Pour son premier long métrage, Nicolas Brevière a choisi une forme sophistiquée, un récit en quatre temps distincts : quatre portraits de jeunes femmes, d’une durée presque égale, qui se succèdent au cours du film et entre lesquels circule un lien ténu qui pourrait être une question : qu’est-ce qu’une femme ? Question sans réponses bien sûr -comme toutes les bonnes questions- à la fois sensible et théorique comme le film de Brevière qui marque parfois des points dans le filmage des émotions brutes, mais qui se perd souvent dans le désir systématique de la forme originale, dans la posture un peu fausse de l’inventeur formel, alors que c’est plutôt du côté de la « prise documentaire » que l’on prend du plaisir à Plus haut.

Le début du film rappelle beaucoup l’ouverture fameuse de Mon oncle d’Amérique d’Alain Resnais : sur des plans magnifiques de paysages ou de natures-mortes, un savant chaos de voix féminines se présentent -« je m’appelle Irène, Claire, Juliette, Victoria »- se racontent – « j’ai toujours aimé l’idée que, je suis comédienne, j’aime exister dans la foule »- avant de se perdre dans un brouhaha indistinct. Chez Resnais, la structure chorale était le sujet même du film, les trois personnages ainsi introduits dans la fiction devant résumer les lois du comportement humain disséquées par le professeur Laborie, et leur relation entre eux dans l’histoire à venir servant d’illustration incarnée à ses théories de laboratoire. C’est un peu dans le même esprit que Brevière a écrit son film : les quatre portraits montrent des parcours très dissemblables de femmes, mais le choix ne doit rien au hasard et chaque figure féminine a bien pour tâche d’incarner un type de femmes. Si l’ambition typologique est sans commune mesure avec le classement scientifique de Resnais et son scénariste Gruault, la visée de Brevière est similaire, qui capte l’universel de l’identité féminine à travers des cas individuels : derrière le deuil d’Irène, l’arrivisme destructeur de Claire, l’espièglerie très « Amélie Poulain » de Juliette et la vocation quasi-sacrificielle de Victoria, c’est la relation à la Mort, au Désir, à la Liberté, au Travail qui sont traitées, autant de grand thèmes qui essaient de donner une réponse à la question-lien du début.

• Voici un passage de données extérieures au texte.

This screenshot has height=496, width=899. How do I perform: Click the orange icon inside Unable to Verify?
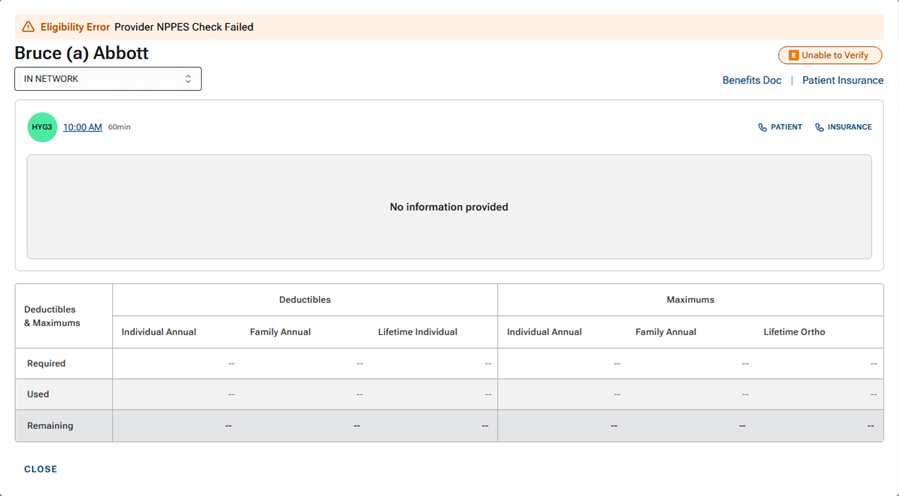coord(793,56)
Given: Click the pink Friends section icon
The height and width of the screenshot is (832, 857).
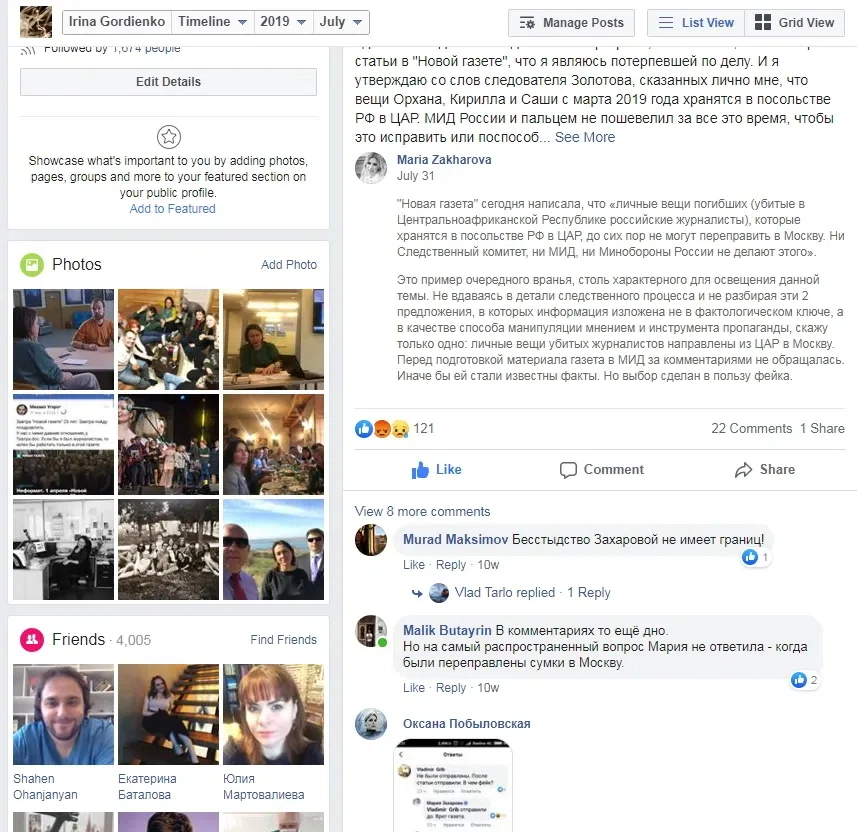Looking at the screenshot, I should (32, 640).
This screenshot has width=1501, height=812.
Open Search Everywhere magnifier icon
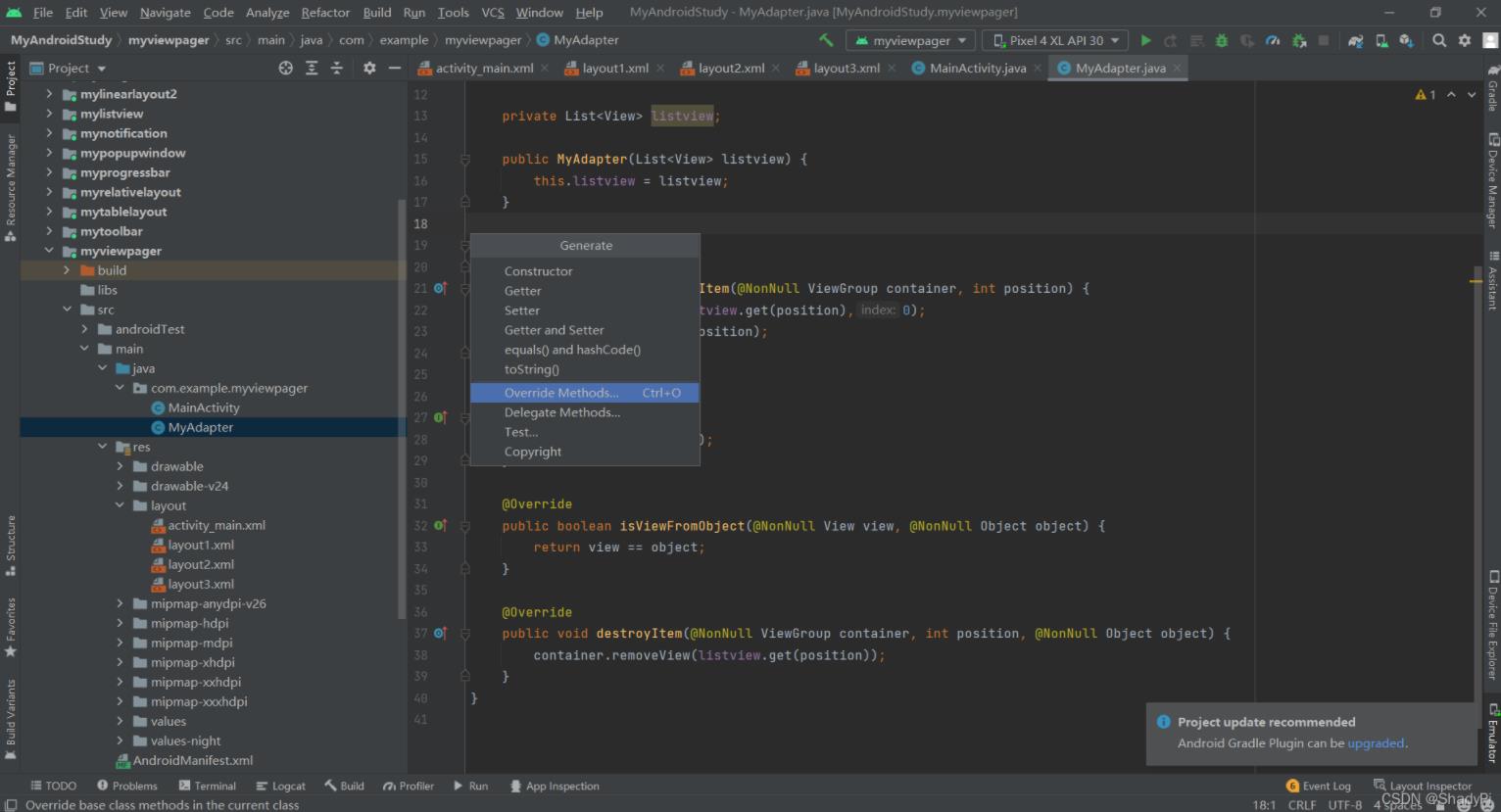point(1438,40)
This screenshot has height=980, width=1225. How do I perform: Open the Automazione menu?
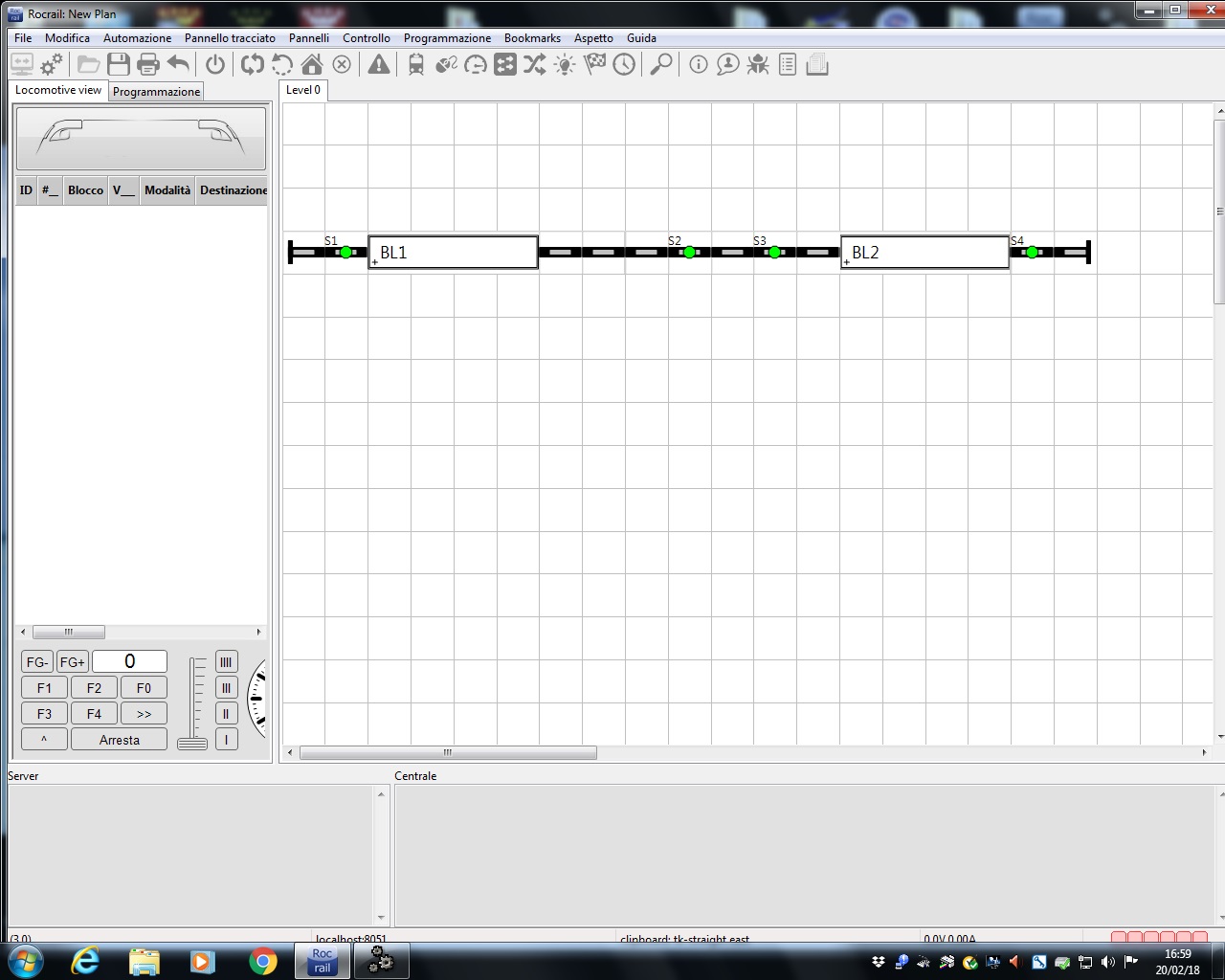pyautogui.click(x=137, y=38)
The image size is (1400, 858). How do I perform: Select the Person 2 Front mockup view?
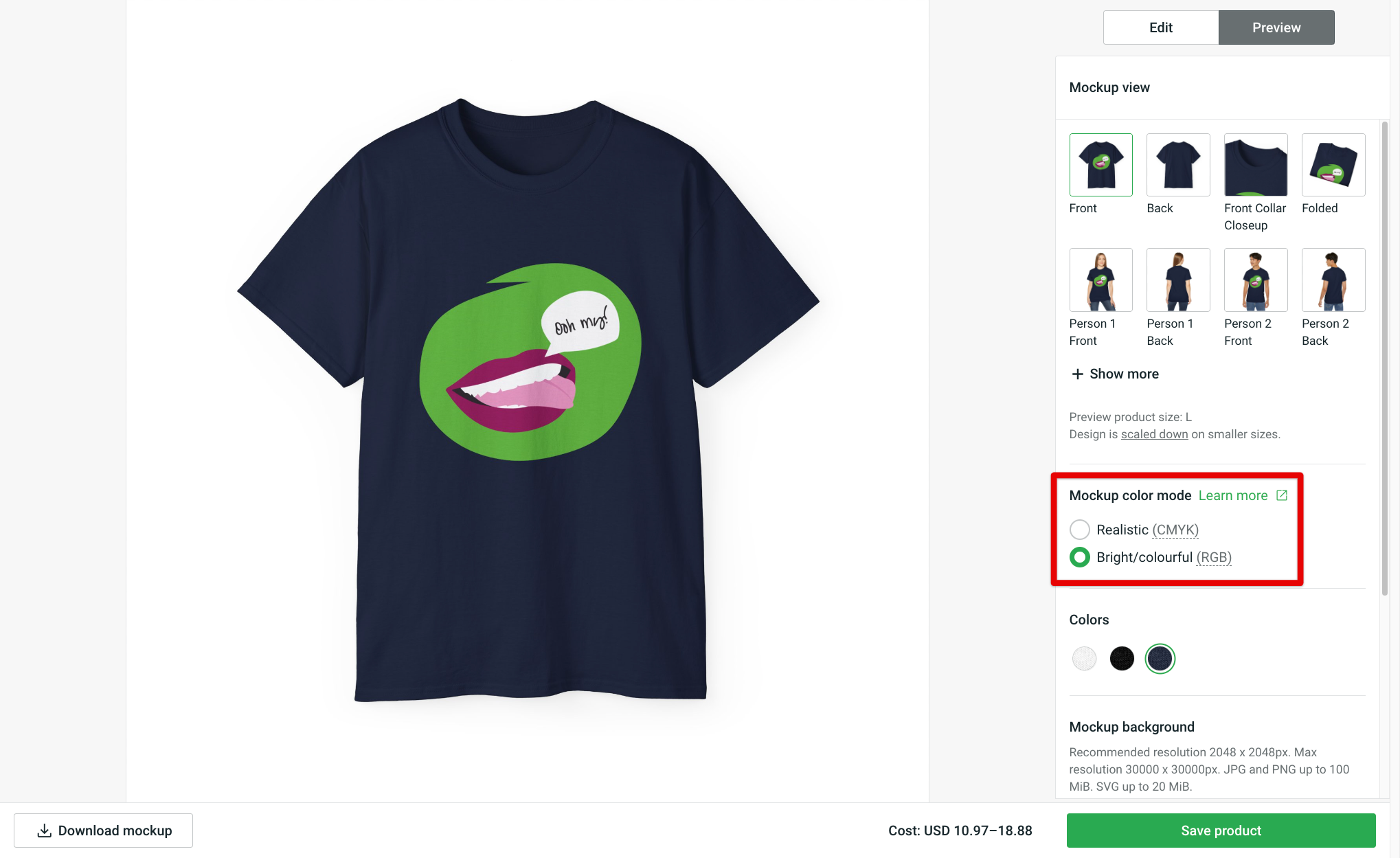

Hélas, cette démarche ambitieuse n’est pas transformée à l’écran : c’est que les transitions entre les portraits, si elles ne manquent pas d’une certaine beauté formelle, n’ont pas de lien narratif fort. Ainsi, chaque épisode, au lieu de renvoyer à une structure d’ensemble, reste isolé et apprécié comme un court-métrage. L’ensemble du film devient alors très inégal : la crise de larmes d’Irène (Camille Japy) au début, le terrifiant visage gelé de Victoria (Lucia Sanchez) à la fin, sont de beaux moments. En revanche, l’hystérie de la comédienne qui veut son rôle ou les facéties de Juliette qui épie les voisins sont ennuyeux et sans inspiration.